Excerpted passage:
Yes, I am talking about the colour difference. But I’m actually rather proud of it, at least I don’t look like a living ghost now. And er ya contrary to what many people think I actually like my tan. So you can continue insulting me for all you like 😀

Much treasured family time

Last night, I was about to go to bed when my parents came home at 11.45pm or so. And yes, there are situations when I don’t see my parents at all for perhaps a week? They work every single day including the weekends, and come home after 11.30pm. When I sleep and wake up for school, they’re sleeping. And the cycle continues.

Ok let’s return to the topic.

My mother came in happily saying,

“以后Papa每天可以带你去学校了,回家也可以带你。”

She was smiling as she said that. Me too my heart smiled at once 😀 And then she suddenly changed her facial expression to a frown saying,

“可是不知道要等多久,可能还需要很久.”

And she was rather sad after that.

I’m actually really really pampered even though I hate people calling me that term. I feel spoilt and lotsa rubbish but the truth is – my parents really dote on me. What have I done to deserve this good treatment? My happiness. Have I actually done anything to repay them?

All I did was to complain about how busy/stressed/bored I was, but have I actually spared a thought for them? They have been working (doing the same boring stuff) for at least 2 and a half decades already. And I’ve been enjoying myself in school, I’m serious.

I had my own computer since Primary 2, and I had unlimited usage since young. It’s quite surprising to see me studying in RV now – I was THAT close to getting into the 2nd best class in P5. Thanks to Maple ah.

Data extract:
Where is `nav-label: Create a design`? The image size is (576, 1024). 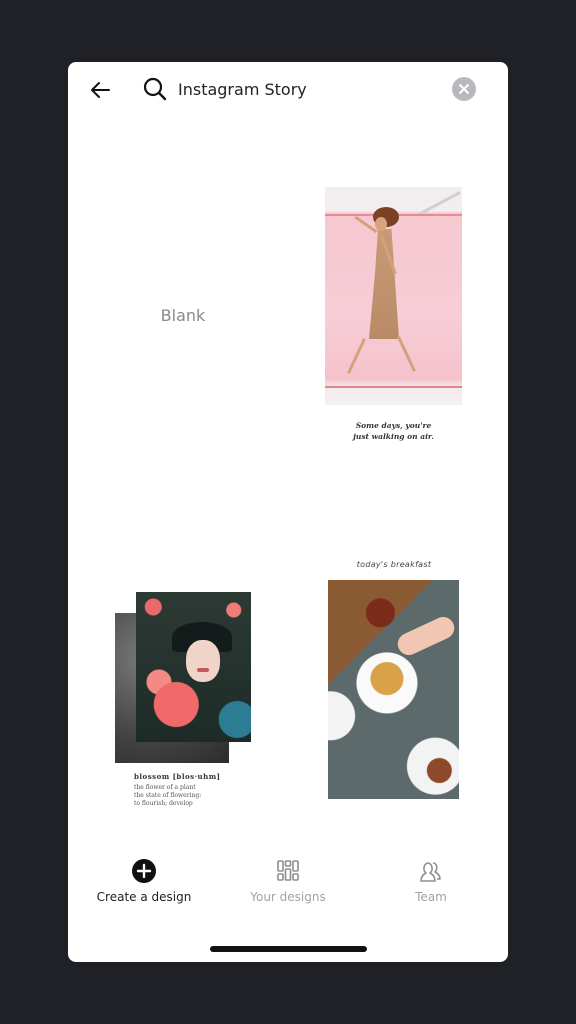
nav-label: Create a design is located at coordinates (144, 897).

Task objective: Carry on the blog entry above about the writer's parents and family time, starting right after its last sentence.

Result below:
It had been a long time since I actually HATED my mother. Ok let’s go back to the Primary School days when I used to get 48/50 for Math Test. Then she would scold me to the core and refuse to sign my test paper. So emo, I do so well, but yet all I receive is a scolding. Really demoralising for me. But I lived through that phase.

Suddenly my mother changed totally after P6. Less attention showered on me because their shop is no longer located in Clementi, and thus they had less time to take care of me. Now, my parents are really lax on me and then if I don’t instill self discipline in myself, I’m gone. My parents don’t even know how many tests I’ve gone through, what are my grades. The countless failures I’ve gotten, they don’t even know. Mr Loke said something about showing your parents your test results. Hah, do they even know I’ve a test?

I vaguely remember about… 7 years ago? Every morning I will go coffee shop with sister and maid. Then we would have Milk Tea. Then go Papa shop get stuff, and then go home and prepare for afternoon school. At night, Papa will come home for dinner. Then he will return to the shop, before Mummy comes home, and that’s usually the time I come home. She will check on my homework, my bag and made sure I had everything prepared before my next day of school.

I was young, I didn’t foresee the future, I didn’t cherish it. Those Sunday outings with family, eating dinner together. Those were the past. And now, the only time we get family dinners is when our whole family sacrifices our sleep to go to Bedok at 12am to have nice dinners. Or… CNY/going overseas. That’s why I really enjoy CNY and holiday trips. It’s the only time when I can spend time with my family without worrying about homework, and without my parents worrying about their shop too.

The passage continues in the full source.